Cyrus nodded as Will bent down. Under the ground cover melted rock littered the area. Will picked a handful of stones up. “Slag,” he said, throwing a rock at a ruined wall. “All that’s left once the copper is extracted.”

 

He held a piece of rock up, and let the play of sunlight bring out the oily rainbow slick hidden inside the black. “Only leftovers, but it’s still beautiful.” He tossed it into the ore pit, the echo rolling faintly around the ruined building. “They wouldn’t just leave this behind, now,” Will said. “They grind it up and sell it as an industrial abrasive. Gotta get every last cent out of the land. I’m surprised it’s so open like this. Anyone could get in there. You fall into that furnace, you’re not climbing out without a ladder. And those walls don’t look too stable.”

 

Cy picked up another stone, and threw it at a seagull perched on top of the wall, missing by a scant inch. “I guess it hasn’t mattered up till now. Not many people on the island. Certainly not many children. Not any more. Adults know better than to mess around in there. There haven’t been many children since you left. There’s only one now.
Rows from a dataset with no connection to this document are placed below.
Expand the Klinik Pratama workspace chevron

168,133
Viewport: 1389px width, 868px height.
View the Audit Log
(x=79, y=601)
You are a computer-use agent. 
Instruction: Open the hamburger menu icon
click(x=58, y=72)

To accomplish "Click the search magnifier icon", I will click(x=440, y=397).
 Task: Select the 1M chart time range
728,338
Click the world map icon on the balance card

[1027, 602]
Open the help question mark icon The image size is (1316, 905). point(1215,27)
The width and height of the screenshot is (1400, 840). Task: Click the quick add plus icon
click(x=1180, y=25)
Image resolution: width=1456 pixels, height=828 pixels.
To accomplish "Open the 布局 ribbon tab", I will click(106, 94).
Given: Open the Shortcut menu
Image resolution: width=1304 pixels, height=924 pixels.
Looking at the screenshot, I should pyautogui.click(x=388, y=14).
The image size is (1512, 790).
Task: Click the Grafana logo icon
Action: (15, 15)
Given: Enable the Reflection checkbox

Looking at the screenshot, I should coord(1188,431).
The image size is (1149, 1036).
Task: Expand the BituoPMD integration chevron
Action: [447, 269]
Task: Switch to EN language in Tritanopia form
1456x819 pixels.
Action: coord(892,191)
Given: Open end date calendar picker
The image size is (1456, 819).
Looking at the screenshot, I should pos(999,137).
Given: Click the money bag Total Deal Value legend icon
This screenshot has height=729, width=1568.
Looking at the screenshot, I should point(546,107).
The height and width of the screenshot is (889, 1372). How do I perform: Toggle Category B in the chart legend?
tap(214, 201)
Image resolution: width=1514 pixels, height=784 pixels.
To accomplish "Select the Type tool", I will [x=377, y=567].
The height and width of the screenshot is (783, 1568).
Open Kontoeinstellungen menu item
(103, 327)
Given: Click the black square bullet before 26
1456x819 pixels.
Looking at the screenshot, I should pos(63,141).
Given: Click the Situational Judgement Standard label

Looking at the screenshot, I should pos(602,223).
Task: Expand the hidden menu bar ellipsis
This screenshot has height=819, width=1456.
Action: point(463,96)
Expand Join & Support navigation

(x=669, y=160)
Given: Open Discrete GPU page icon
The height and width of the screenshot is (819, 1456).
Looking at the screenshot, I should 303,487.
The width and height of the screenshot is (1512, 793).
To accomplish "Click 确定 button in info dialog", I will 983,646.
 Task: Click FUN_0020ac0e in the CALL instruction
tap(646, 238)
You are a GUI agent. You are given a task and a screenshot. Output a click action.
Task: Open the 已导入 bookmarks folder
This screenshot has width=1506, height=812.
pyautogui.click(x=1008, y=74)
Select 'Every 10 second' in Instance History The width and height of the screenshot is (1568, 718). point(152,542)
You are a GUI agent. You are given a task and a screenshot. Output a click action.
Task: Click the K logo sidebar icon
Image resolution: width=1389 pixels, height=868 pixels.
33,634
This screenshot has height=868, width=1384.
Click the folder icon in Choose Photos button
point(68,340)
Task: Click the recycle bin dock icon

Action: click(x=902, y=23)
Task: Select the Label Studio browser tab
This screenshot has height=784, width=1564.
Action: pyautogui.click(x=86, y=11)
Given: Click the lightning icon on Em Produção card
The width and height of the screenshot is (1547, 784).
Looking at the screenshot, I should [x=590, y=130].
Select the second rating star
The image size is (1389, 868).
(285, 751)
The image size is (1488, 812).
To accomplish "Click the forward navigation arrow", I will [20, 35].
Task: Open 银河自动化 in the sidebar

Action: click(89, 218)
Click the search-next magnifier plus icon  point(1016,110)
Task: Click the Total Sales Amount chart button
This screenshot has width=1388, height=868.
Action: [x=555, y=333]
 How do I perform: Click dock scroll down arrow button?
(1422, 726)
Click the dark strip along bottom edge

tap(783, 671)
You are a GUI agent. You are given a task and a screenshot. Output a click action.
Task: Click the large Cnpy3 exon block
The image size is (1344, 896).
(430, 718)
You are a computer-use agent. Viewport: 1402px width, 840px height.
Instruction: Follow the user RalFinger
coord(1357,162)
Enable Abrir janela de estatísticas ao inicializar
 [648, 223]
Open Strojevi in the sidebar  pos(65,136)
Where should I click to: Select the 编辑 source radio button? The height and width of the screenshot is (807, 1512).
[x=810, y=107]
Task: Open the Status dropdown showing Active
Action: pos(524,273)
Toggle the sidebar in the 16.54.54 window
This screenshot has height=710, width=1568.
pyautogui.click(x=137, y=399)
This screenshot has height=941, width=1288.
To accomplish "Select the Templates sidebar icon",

Ella’s boy Ryan.”

 

The sick feeling was back, with reinforcements. “Since I what?”

 

“Left,” said Cyrus. “One day you left, and you never came back.”

 

Will stared at him. Had everyone gone mad but him? “I’m sorry, what?”

 

“Just that. You used to live here. I knew you. We knew each other. You left. Now you’ve come home.”

 

The strains of the last week suddenly seemed too much. Controlled Will, Will who never let anything surprise him or get under his collar, took a momentary vacation. “Stop fucking saying that!” he screamed. “People keep saying they know me! I’ve never been here! You do not recognize me! I do not have a familiar face!”

 

Will’s voice reverberated around the ruins, frightening a bluejay from its roost and shaking loose a cascade of detritus from a window sconce high above. The dust settled on Will’s shoulders, along with layers of embarrassment. Silence slunk back in.

 

Cyrus laughed hollowly. “I knew you the second I saw you, Will. I’ve been waiting sixteen years for you to find your way back to me.”